Work instruction: Return exactly the span of lines in the following data that opens with the line containing "Toggle the 'Add a plan or playbook' check" and closes with the line containing "Task: Click the edit". Include nothing else.

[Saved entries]
■ ■ ■

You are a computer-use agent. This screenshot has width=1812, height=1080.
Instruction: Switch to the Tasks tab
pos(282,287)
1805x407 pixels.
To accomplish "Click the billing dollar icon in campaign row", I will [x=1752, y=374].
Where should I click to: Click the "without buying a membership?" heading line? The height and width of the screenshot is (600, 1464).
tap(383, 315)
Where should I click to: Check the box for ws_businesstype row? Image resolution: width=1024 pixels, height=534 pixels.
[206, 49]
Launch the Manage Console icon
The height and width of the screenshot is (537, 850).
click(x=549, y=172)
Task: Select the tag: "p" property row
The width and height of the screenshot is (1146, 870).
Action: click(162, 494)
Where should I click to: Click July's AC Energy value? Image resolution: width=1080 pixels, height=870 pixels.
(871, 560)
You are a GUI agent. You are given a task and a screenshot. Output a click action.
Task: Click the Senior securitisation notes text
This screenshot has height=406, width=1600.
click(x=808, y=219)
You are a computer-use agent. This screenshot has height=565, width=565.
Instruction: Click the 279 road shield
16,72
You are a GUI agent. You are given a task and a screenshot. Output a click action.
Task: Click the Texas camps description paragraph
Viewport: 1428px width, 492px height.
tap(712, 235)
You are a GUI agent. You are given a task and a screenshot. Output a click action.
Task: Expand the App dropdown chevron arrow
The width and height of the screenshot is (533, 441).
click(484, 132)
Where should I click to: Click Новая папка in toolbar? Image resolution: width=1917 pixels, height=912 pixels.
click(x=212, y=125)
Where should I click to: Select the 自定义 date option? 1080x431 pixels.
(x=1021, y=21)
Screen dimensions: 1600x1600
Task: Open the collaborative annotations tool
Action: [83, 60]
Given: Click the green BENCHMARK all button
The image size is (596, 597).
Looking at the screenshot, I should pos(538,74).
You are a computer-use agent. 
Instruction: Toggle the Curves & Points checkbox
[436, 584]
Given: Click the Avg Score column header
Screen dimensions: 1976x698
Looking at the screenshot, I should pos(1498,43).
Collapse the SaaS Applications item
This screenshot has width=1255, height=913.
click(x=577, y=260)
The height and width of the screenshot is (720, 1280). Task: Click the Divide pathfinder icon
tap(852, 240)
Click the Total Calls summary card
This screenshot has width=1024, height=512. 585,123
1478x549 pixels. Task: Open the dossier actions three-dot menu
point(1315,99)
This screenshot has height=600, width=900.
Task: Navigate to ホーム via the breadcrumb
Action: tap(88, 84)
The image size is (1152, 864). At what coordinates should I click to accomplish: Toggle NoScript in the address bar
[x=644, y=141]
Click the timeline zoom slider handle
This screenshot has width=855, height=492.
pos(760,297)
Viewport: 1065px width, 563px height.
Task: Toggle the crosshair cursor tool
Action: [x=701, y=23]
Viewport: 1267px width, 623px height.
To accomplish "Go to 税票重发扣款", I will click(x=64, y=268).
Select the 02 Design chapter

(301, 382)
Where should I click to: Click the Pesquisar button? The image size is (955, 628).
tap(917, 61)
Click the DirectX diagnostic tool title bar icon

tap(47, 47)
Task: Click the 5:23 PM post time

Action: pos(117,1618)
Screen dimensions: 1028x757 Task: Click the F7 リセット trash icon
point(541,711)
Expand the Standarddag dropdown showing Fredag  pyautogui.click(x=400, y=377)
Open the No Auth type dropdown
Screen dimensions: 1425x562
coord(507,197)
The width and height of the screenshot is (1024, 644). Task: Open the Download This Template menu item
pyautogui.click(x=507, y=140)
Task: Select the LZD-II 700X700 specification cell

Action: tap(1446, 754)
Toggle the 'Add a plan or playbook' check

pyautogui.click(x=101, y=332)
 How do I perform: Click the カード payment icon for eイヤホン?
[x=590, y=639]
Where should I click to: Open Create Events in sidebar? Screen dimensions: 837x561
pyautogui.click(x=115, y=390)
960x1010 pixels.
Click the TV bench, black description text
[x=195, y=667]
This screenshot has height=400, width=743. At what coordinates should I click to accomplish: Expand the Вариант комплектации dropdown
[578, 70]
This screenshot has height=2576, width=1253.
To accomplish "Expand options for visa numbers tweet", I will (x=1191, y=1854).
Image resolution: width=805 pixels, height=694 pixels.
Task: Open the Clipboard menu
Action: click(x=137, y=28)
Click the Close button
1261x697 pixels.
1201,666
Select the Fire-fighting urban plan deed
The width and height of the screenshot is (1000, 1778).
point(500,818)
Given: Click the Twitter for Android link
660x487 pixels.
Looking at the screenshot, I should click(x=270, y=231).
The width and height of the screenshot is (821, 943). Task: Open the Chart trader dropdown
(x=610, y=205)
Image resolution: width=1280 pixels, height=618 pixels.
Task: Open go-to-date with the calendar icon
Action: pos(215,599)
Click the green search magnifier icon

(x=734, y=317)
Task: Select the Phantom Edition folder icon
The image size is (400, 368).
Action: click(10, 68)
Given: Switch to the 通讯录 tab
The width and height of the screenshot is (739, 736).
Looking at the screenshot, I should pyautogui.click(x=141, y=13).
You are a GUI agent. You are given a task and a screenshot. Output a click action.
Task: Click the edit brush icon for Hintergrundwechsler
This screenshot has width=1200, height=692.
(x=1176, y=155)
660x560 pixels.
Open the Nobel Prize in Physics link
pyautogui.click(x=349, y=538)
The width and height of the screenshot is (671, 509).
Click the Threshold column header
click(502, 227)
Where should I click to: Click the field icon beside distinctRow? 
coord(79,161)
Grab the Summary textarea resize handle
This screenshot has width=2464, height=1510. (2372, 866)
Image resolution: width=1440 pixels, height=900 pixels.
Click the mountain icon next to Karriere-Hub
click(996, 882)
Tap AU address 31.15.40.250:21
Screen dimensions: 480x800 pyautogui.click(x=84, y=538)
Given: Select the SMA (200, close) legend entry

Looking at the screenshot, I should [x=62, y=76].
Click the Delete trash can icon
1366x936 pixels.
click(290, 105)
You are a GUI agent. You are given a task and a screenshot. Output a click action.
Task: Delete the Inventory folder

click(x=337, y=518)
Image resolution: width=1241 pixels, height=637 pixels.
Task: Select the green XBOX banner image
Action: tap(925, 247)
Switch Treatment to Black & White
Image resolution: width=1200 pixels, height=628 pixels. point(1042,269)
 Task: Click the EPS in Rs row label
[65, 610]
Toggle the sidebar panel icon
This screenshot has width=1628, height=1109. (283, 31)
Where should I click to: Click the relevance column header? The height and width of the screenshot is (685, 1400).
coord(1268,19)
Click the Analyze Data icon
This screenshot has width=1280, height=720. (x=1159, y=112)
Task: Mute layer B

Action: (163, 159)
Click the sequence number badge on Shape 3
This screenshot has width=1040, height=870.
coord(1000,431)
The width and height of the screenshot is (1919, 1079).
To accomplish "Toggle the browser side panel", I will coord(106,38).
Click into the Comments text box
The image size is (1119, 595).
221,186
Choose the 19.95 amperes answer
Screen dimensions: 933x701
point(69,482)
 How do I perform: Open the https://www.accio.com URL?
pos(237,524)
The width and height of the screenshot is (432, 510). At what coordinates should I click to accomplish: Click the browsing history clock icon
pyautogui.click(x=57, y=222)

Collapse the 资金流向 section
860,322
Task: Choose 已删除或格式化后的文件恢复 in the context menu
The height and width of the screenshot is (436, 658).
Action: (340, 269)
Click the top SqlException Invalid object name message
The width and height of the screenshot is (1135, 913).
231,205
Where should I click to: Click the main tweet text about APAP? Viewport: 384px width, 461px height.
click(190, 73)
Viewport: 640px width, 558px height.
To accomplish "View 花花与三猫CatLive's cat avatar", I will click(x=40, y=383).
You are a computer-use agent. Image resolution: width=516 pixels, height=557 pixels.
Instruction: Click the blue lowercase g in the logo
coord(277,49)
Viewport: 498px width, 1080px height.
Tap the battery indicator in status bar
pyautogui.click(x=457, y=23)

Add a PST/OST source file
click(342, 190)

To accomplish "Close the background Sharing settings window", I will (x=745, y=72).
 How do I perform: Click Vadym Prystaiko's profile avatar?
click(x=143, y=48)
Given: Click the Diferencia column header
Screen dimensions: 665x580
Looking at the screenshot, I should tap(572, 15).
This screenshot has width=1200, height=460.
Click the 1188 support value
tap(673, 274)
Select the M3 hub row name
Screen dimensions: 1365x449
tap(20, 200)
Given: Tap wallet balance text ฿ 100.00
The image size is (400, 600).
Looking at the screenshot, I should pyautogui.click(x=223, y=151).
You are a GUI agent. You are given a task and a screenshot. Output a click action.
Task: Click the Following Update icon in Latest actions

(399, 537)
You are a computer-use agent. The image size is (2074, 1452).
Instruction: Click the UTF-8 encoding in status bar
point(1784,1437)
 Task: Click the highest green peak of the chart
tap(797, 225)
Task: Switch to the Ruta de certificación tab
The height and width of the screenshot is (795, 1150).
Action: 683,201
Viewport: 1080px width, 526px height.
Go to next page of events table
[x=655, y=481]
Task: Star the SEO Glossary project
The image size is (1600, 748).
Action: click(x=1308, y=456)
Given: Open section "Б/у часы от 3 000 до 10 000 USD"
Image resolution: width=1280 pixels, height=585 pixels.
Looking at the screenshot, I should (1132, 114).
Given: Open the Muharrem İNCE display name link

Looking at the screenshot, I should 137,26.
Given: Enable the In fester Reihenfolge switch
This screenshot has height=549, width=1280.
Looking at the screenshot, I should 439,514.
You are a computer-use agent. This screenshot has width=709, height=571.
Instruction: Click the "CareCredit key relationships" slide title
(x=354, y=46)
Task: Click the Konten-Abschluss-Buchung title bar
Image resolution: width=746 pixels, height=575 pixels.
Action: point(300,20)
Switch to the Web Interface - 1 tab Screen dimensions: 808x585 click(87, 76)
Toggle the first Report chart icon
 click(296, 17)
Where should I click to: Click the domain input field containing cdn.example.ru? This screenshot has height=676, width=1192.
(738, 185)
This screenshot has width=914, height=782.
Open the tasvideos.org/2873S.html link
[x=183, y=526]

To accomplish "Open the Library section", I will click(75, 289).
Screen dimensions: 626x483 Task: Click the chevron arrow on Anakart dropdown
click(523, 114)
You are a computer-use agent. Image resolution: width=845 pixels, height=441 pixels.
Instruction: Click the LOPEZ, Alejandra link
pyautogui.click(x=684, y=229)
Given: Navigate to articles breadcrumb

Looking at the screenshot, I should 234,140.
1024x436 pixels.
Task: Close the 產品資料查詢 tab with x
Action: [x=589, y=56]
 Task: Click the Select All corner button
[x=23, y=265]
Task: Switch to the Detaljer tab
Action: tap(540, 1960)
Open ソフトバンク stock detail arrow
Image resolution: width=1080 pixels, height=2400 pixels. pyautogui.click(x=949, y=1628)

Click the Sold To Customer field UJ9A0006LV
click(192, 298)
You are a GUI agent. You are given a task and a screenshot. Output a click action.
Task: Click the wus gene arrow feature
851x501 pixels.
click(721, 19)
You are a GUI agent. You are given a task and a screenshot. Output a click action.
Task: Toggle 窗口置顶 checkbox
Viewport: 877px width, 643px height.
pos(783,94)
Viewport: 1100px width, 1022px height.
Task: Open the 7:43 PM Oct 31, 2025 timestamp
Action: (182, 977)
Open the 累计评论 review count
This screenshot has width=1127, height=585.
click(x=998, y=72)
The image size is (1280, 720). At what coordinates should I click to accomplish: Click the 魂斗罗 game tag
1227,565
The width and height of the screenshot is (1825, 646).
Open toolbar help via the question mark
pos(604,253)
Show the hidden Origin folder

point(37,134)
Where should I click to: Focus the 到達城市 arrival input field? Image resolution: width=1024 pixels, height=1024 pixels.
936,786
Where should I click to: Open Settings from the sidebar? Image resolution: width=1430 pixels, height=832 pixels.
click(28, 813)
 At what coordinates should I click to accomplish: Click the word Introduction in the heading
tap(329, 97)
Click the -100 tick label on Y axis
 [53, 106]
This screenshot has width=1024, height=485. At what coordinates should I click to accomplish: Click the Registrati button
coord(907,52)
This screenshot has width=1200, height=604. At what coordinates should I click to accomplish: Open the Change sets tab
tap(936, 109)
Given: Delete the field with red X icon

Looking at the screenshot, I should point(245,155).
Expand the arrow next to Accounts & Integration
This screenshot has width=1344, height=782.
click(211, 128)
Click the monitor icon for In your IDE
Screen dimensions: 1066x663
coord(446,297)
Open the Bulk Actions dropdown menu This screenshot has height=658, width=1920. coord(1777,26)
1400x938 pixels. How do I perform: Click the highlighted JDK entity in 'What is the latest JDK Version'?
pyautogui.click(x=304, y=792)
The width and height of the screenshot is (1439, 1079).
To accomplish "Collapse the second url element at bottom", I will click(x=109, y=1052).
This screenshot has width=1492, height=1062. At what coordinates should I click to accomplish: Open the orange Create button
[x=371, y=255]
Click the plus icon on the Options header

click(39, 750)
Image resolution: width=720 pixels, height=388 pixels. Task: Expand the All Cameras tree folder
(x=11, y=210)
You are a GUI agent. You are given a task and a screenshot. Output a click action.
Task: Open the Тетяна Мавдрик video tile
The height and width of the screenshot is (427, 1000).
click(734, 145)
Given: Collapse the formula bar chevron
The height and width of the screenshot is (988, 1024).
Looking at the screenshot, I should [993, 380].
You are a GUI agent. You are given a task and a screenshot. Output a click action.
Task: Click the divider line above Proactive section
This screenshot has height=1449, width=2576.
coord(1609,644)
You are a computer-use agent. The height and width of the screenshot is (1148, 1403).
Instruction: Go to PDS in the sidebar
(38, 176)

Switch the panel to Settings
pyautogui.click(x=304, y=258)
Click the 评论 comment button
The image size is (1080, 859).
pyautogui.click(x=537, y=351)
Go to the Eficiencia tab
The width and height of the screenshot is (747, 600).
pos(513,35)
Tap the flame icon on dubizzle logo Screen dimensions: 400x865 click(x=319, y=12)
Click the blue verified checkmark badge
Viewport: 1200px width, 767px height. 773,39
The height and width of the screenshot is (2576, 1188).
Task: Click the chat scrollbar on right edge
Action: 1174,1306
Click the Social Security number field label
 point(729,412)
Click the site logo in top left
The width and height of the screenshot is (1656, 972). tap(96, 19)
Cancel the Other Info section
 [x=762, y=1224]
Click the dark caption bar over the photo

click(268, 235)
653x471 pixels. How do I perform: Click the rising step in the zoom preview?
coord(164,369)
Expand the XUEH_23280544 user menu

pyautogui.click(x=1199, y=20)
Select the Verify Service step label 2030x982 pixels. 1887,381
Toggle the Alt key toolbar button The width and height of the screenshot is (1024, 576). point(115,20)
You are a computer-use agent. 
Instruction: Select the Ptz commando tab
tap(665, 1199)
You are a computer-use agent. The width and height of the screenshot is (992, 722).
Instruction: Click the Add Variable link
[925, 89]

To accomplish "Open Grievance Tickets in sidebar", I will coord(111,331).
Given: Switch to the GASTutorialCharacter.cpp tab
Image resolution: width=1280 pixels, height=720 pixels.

■ ■ ■

Response for this exercise:
Toggle the 'Add a plan or playbook' check

pyautogui.click(x=101, y=332)
 How do I perform: Click the カード payment icon for eイヤホン?
[x=590, y=639]
Where should I click to: Open Create Events in sidebar? Screen dimensions: 837x561
pyautogui.click(x=115, y=390)
960x1010 pixels.
Click the TV bench, black description text
[x=195, y=667]
This screenshot has height=400, width=743. At what coordinates should I click to accomplish: Expand the Вариант комплектации dropdown
[578, 70]
This screenshot has height=2576, width=1253.
To accomplish "Expand options for visa numbers tweet", I will (x=1191, y=1854).
Image resolution: width=805 pixels, height=694 pixels.
Task: Open the Clipboard menu
Action: click(x=137, y=28)
Click the Close button
1261x697 pixels.
1201,666
Select the Fire-fighting urban plan deed
The width and height of the screenshot is (1000, 1778).
point(500,818)
Given: Click the Twitter for Android link
660x487 pixels.
Looking at the screenshot, I should click(x=270, y=231).
The width and height of the screenshot is (821, 943). Task: Open the Chart trader dropdown
(x=610, y=205)
Image resolution: width=1280 pixels, height=618 pixels.
Task: Open go-to-date with the calendar icon
Action: pos(215,599)
Click the green search magnifier icon

(x=734, y=317)
Task: Select the Phantom Edition folder icon
The image size is (400, 368).
Action: click(10, 68)
Given: Switch to the 通讯录 tab
The width and height of the screenshot is (739, 736).
Looking at the screenshot, I should pyautogui.click(x=141, y=13).
You are a GUI agent. You are given a task and a screenshot. Output a click action.
Task: Click the edit brush icon for Hintergrundwechsler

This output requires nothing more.